Each time I do this, I celebrate a little victory, because whenever I apply the principles of the program… ILML!

— JamieQ

What an Idiot

If you keep saying things are going to be bad, you have a good chance of bing a prophet.” 

– Issac B. Singer

Sounds pretty similar to what I say frequently, “Be careful of what you’re saying out loud and to yourself, because your mind is listening and it believes you.”

Of course, it’s impossible to always think and say things that are positive.
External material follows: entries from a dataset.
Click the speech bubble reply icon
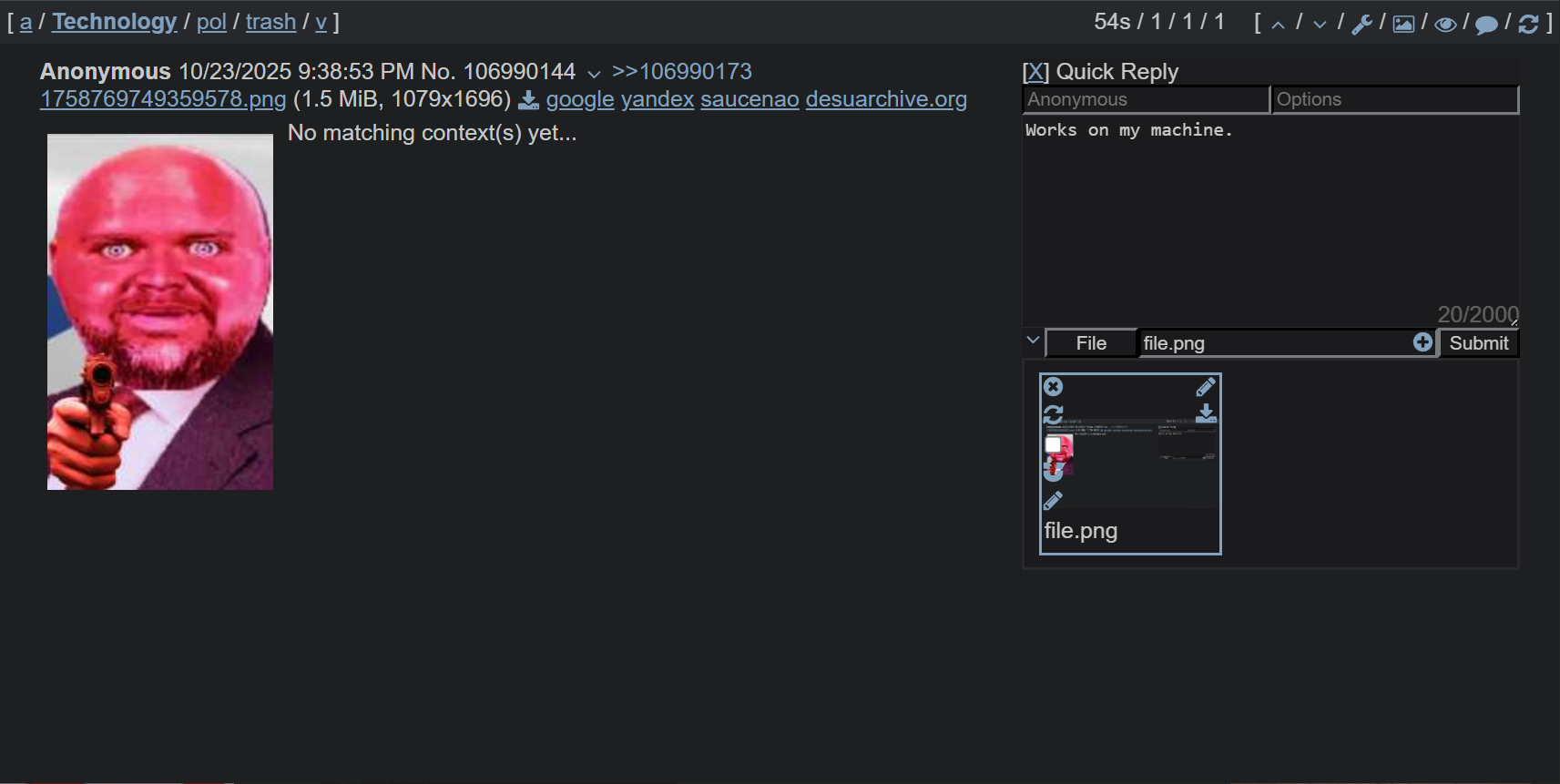coord(1486,24)
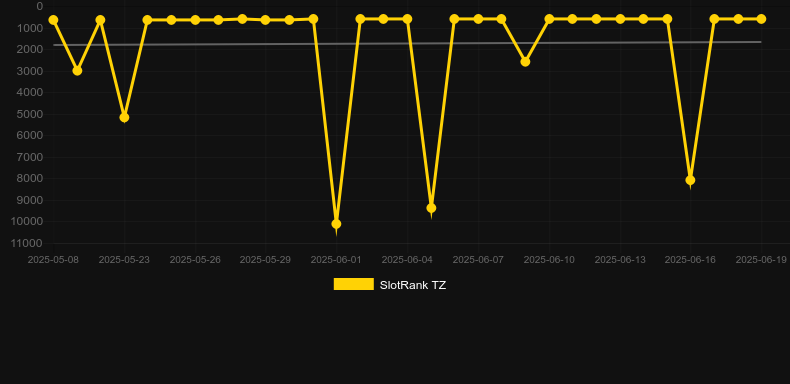Screen dimensions: 790x384
Task: Click the 2025-06-19 x-axis date label
Action: coord(761,260)
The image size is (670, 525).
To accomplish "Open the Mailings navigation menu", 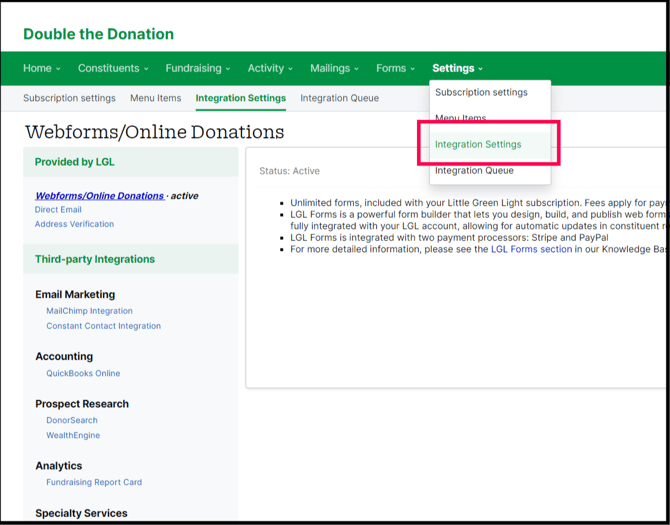I will point(335,68).
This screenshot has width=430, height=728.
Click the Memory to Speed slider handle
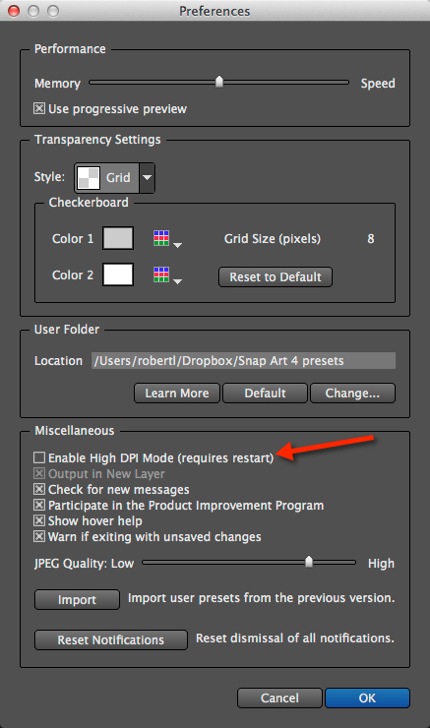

But what is possible is to catch ourselves when we do think or say things that are negative, and then take contrary actions.

Here’s a very clear example of how I practice living in the solution and getting out of negativity: 

After spilling the milk at home alone, I say out loud “What an idiot!”

Awareness hits me and I think to myself, “I just called myself an idiot, that’s not kind or productive.”

Which prompts me to take action by saying the contrary thing out loud, “Actually, I’m not an idiot, I’m a really smart guy who just made a mistake because we human beings do that, we make mistakes.”

Which evokes a feeling of success and celebration, causing me to yell out, “I’m stoked I caught myself, that’s a victory, you rock James, I love my life.”

Which puts a big smile on my face. I’m smiling after spilling the milk. That’s rad!

This process, once practiced, can become an automatic way of life, regardless of who, what or where the negativity is directed.

So the next time you start thinking upsetting thoughts, or speaking things that are fearful or unkind, give it a shot. And remember, it all starts with awareness.

Whenever I use the tools of the program to change the way I think and speak, from negative to positive, ILML!

— JamieQ

Into Me You See

“Loneliness comes from a feeling of separation, the idea that we are different.” – In God’s Care

Our program has solutions that lead to serenity, peace and happiness. This is great news for most of us, who have spent years in disfunctional relationships, destructive behavior and unhappiness. But the icing on the cake is the deep, meaningful, safe friendships we develop by showing up to meetings and that feeling of connectedness we get from exchanging intimacy (into me you see). My life is richer than I ever could’ve hoped because of all my friends in the fellowship. ILML! 

The Luckiest Man in the World

… he stands at the edge of new mysteries, joys, and experiences of which he had never even dreamed.” 12&12, p.110

I can tell you this. I’ve slept in abandoned cars. In empty homes. In jail. In a mental hospital. On a beige rug with fleas so thick it looked black. In my vomit. In a closet. And those aren’t even the really bad places. When I remember that, my life is so far beyond any dream I ever had. That’s why I tell people I truly believe that I’m the luckiest man in the world. Thank you God, AA, AlAnon,  and AlAnon. ILML! 
– JamieQ

Every Ounce of my Heart

“… let me sow love.” – 12 Step Prayer Book

I’ve discovered that in order to most effectively do this, I have to start by growing and nurturing the way I love myself. Once I came to a point where I really loved being me, and learned how to support that on a daily basis, I found that deeply loving others without being codependent was easy. Today I have many Sponsees and a Sponsor that I love with every ounce of my heart, and their love for me blesses me a thousand times over. ILML!